Textured Soy Protein
> V8 Rustler
01/14/2015 at 09:49 | 0 |
This makes no sense. Are you constantly pushing your car to the limit on public roads such that you're needing to keep the stability control from interfering with your fun?
Also, a lot of modern traction & stability control systems give you enough leeway to slide around some. My old Mazdaspeed 6, I never once turned off the traction control when hooning it, and really the only time I remember the light even blinking at me was in the snow. My 135is has a Dynamic traction control mode that is faster than turning it all the way off because in Dynamic it lets you spin the wheels plenty and does some torque vectoring with the rear brakes.
Textured Soy Protein
> gamefreak32
01/14/2015 at 09:50 | 0 |
The guy I'm talking about is the one who thinks turning off traction control disables ABS. You and I are pretty much on the same page.
Textured Soy Protein
> 71MGBGT Likes Subarus of Unusual Colors
01/14/2015 at 09:52 | 0 |
You're turning it off because you want to slide. This guy is doing it because he thinks it'll make him slide less. I'd say you understand traction control better than him.
Textured Soy Protein
> BJ
01/14/2015 at 09:53 | 0 |
I didn't even notice that in this picture. And yeah, many manual transmission cars have a hill-holder feature.
BJ
> Textured Soy Protein
01/14/2015 at 12:12 | 0 |
Yep - it's called a parking brake (as long as it's hand-activated). I know, I know, many cars come with fancy electro-nannies to keep us same and simplify driving, but I don't think it's really necessary.
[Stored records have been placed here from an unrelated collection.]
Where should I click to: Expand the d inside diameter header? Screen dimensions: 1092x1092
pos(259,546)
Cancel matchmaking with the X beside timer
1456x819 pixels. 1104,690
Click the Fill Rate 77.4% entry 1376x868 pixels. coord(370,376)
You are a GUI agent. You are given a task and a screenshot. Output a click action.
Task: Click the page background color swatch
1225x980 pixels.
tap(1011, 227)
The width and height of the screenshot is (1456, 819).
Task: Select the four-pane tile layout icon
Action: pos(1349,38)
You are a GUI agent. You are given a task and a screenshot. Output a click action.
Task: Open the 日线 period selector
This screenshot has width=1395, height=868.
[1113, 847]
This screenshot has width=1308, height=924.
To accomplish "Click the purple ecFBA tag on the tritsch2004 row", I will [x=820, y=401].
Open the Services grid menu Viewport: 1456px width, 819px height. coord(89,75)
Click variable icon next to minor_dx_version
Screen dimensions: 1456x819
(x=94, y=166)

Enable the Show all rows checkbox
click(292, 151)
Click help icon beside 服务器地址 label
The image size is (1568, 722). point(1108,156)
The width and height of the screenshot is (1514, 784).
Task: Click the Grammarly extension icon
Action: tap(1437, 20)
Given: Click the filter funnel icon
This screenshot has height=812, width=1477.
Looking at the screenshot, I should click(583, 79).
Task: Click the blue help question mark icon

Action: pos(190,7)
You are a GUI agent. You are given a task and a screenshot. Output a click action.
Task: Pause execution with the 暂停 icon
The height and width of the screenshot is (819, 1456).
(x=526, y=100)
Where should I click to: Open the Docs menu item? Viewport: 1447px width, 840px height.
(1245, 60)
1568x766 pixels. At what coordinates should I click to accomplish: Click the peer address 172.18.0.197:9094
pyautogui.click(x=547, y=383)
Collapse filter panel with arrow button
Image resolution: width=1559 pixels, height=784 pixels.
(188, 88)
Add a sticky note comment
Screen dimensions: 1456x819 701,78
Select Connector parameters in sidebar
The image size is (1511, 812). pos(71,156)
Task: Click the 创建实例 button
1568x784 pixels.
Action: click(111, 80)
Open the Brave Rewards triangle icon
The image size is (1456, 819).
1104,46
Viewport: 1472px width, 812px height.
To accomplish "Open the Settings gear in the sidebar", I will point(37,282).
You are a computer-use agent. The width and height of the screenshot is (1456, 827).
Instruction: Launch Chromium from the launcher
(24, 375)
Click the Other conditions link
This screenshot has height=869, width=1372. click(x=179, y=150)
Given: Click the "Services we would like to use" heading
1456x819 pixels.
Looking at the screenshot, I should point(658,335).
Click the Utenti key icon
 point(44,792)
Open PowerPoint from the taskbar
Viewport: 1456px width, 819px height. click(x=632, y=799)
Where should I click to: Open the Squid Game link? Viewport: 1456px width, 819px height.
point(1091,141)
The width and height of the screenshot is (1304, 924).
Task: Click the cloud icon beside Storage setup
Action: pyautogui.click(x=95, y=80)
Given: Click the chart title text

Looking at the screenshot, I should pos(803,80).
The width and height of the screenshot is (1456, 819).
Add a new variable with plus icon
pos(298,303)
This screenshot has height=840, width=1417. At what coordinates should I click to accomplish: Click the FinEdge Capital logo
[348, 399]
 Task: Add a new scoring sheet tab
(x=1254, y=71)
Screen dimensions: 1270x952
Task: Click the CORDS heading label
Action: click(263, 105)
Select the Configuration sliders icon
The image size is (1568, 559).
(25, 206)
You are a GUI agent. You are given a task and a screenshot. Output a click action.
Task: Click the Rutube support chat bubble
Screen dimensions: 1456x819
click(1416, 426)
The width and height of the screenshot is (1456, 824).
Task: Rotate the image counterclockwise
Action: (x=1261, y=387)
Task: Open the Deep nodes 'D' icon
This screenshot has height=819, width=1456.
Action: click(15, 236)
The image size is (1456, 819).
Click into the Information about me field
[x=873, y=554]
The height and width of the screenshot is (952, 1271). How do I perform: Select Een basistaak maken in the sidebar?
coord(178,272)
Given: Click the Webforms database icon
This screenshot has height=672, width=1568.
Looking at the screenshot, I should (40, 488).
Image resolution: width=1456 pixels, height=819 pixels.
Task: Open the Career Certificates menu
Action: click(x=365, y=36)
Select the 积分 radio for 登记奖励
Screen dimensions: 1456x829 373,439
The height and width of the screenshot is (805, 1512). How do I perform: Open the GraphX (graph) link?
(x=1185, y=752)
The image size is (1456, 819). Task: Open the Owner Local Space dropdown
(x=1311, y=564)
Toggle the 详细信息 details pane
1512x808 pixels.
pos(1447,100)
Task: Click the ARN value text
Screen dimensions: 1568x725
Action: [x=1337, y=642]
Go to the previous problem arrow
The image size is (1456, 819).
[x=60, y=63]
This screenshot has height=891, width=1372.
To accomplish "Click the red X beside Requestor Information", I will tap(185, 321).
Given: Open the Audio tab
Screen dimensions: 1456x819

In an automatic car, if you're on a hill steep enough to need this feature, you should really be driving with both feet...
blackchair
> BJ
01/14/2015 at 12:22 | 0 |
I have it on my manual Rio. It's helpful on steeper hills where it kicks in. It'll hold for 2 seconds. If I let off the brake and then re-engage, it won't hold again at the same spot. The only pain is when trying to parallel park facing up hill.
Textured Soy Protein
> BJ
01/14/2015 at 12:31 | 0 |
According to wikipedia , the hill-holder feature was first introduced by Studebaker in 1936.
BJ
> Textured Soy Protein
01/14/2015 at 13:33 | 0 |
Old-fashioned electro-nannies!
V8 Rustler
> Textured Soy Protein
01/14/2015 at 22:52 | 0 |
I'm not pushing it to the limit, I just like to drift a little my car on many corners. Sport Mode ESP on my Mustang is close to useless. Any hint of oversteer will take the accelerator off you and apply the brakes to stop the drift.
I sometimes use DTC on my 120i because unlike your 135i it does not simulate an LSD with DSC completely off. But it is also very restrictive on the oversteer, but at least I don't get one wheel peel.
The most fun is the rain is my 98 Mustang V6 w/LSD. That thing loves to oversteer all the time.